# Inexpensive HVLP systems



## Thrifty Tool Guy (Aug 23, 2007)

Hello,

In my quest to find a cost effective HVLP system, I've found two units at the low end, the HF (Rockler) and Campbell Hausfeld HV1000 series unit. Several people have had good luck with the HF (Rockler) product, but I've seen little information on the CH product. Has anyone had any experience with this unit?

TTG


----------



## Ron P. (Dec 23, 2008)

I have the CH unit ,very satisfied with the quality,the price,the finish it put down.
With practice This unit does fine.

Ron


----------



## Rolf Maxa (Feb 8, 2005)

I'm looking to buy one in the next week or two. One of the members of the club I belong too brought one in from HF. He let me try it, I think they are great. He paid $60, it was listed for $80 and he had a $20 coupon. What a deal, you can't go wrong with that price.


----------



## Thrifty Tool Guy (Aug 23, 2007)

rmaxa said:


> I'm looking to buy one in the next week or two. One of the members of the club I belong too brought one in from HF. He let me try it, I think they are great. He paid $60, it was listed for $80 and he had a $20 coupon. What a deal, you can't go wrong with that price.

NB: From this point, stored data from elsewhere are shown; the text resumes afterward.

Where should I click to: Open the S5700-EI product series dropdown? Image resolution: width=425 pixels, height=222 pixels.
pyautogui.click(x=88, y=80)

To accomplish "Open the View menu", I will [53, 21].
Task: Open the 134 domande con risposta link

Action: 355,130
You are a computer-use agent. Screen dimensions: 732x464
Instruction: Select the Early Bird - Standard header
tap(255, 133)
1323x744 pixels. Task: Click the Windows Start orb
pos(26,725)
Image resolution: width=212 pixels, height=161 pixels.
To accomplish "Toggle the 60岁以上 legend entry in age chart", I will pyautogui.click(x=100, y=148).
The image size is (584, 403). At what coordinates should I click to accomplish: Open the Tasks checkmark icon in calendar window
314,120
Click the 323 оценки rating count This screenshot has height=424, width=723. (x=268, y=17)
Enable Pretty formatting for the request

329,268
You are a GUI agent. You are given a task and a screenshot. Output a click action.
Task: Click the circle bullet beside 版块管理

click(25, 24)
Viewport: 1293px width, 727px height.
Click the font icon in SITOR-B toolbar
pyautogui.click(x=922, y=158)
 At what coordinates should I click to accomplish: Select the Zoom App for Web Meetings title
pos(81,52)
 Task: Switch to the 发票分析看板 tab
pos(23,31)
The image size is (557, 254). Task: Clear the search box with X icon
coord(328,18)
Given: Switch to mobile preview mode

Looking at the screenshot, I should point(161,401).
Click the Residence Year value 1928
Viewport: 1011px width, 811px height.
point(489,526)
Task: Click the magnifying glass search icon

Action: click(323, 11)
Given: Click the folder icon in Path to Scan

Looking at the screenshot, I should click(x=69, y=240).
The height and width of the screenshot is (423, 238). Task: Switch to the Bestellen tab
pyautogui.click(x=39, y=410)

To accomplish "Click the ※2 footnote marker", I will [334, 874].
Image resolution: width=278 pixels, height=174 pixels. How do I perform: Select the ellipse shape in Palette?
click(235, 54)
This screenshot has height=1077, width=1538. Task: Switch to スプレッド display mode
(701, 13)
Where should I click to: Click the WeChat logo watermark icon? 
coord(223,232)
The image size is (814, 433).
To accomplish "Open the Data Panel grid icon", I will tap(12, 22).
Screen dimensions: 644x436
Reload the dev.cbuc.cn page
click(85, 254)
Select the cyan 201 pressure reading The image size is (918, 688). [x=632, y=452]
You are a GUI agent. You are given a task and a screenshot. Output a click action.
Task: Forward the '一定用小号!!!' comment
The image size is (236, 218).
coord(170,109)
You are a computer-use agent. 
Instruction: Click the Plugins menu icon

I agree, if I could get one of those coupons. Otherwise, the CH unit from Gleem Paint is cheaper.


----------



## romanf (Oct 1, 2008)

What sort of material are you planning on spraying with the CH?


----------



## Thrifty Tool Guy (Aug 23, 2007)

romanf said:


> What sort of material are you planning on spraying with the CH?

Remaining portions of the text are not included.